Selected text:
>> START

Long time since I've read that name the last time lol. That was some real drama and FBI raiding his house black stories back then. Kind of miss those days haha.


----------



## Chary (Jan 22, 2019)

The first major PSP exploit being released, probably. That, or if it counts, the Supercard DSTWO launching.


----------



## ShonenJump (Jan 22, 2019)

Wii letterbomb release


----------



## FAST6191 (Jan 22, 2019)

I will go with something a bit more subtle, and that did not actually bother me.

The early hacks for a new revision of xbox 360 drive* were made out to be super hard and would be a charged service (just a small one) on a website to decrypt the dump to get the keys or something.

Someone else comes along says "nah" just before said charging stuff kicks off and releases a tiny little tool to do it which probably ran and finished in less time than it took to double click it.

Names and timeframes escape me right now (think it was liteon 8 series).

No particular reason for that one other than I like to see the proverbial rug pulled out from people from time to time.

*for the unaware then the 360's DVD drives did authentication of the disc and had a writeable firmware on it, mostly worked just fine online as well (about once a year they would issue a banwave). This meant the main hack for most of the scene was to flash the drive and burn dual layer discs.


----------



## Tom Bombadildo (Jan 23, 2019)

When the Twilight Hack came out in 2008. I was just getting into Homebrew and console hacking and such, but kind of lost interest when I saw Wii stuff required modchips. Just a few months later, and poof, Wii hacks available using a widely available, popular game came out and poof, the Wii scene started. 

When the Acekard 2i came out as well, was one of the first DSi compatible flashcards which was pretty neat back in the day.


----------



## Seliph (Jan 23, 2019)

BowlOfSpiders said:


> Not sure if this really applies, but the Geohot Sony rap has really stuck with me.



Thought that was gonna be really cringey but it was a banger


----------



## mattytrog (Jan 26, 2019)

PS3. 3.55 Kmeaw without a dongle.

Close second... Wii Twilight hack


----------



## Alexander1970 (Jan 26, 2019)

Hello.

This is difficult for me because in 2015 i had a couple of first "hacking" Moments and they are all great:

- Gamecube SD Media Launcher / Swiss
- XBOX / Splinter Cell 
- Wii Letterbomb
- Playstation 2 FMCB

The favorite Moment of this:

ALL FOUR.


----------



## pasc (Jan 26, 2019)

When DS Hombrew became a thing.

Flashme was also a big deal. Good times.


----------



## JoeBloggs777 (Jan 26, 2019)

back in the early 90's, some guy showing me a demo of a MGH for the snes, of course I bought  it


----------



## Arecaidian Fox (Jan 26, 2019)

Honestly, all the craziness in the latter half of the 3DS and Wii U scene really was a wild ride. The cat-and-mouse games with Ninty, all the drama over Wii U methods being released, the Brazillian method, A9LH, B9S... So many awesome releases and so much happening. It was really a lot of fun to be part of this community back then, still is


----------



## Mama Looigi (Jan 27, 2019)

>> END

Problem statement:
In the forum thread, which flashcard does Tom Bombadildo call one of the first that worked with the DSi?

Material provided:
>> START

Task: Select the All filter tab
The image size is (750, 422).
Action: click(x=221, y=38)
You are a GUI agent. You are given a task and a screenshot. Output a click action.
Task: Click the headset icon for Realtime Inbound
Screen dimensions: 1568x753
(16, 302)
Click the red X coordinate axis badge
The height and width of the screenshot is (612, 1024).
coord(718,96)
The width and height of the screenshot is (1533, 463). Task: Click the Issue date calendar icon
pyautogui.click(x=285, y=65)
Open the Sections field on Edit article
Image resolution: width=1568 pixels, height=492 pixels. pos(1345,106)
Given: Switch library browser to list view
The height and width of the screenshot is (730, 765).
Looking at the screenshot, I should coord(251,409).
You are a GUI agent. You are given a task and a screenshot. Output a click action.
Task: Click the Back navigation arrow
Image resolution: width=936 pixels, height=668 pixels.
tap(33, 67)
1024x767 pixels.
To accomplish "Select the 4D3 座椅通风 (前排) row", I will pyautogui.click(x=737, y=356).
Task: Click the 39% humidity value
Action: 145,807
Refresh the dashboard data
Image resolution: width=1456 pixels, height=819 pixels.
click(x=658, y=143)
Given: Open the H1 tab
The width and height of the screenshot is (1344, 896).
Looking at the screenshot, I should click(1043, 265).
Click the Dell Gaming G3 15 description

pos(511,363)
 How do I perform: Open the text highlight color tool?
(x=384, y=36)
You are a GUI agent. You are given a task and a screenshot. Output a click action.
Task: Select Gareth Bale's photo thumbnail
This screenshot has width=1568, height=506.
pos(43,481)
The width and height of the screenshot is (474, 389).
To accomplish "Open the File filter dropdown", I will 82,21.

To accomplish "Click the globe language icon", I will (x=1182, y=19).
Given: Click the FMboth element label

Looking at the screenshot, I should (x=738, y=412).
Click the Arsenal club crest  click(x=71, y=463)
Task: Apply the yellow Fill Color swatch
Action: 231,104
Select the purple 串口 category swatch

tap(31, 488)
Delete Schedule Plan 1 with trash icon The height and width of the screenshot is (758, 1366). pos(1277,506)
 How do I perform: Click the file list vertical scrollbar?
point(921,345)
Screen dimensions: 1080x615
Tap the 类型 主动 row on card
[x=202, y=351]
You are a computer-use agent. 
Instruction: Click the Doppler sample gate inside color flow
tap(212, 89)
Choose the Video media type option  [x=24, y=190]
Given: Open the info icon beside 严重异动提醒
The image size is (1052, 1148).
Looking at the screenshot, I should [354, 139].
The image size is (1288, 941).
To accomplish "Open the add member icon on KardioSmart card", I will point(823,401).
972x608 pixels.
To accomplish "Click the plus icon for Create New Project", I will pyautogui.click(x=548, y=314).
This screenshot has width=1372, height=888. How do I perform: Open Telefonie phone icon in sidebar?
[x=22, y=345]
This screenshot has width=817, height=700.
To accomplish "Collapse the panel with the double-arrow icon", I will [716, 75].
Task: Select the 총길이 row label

>> END

Output:
The Acekard 2i.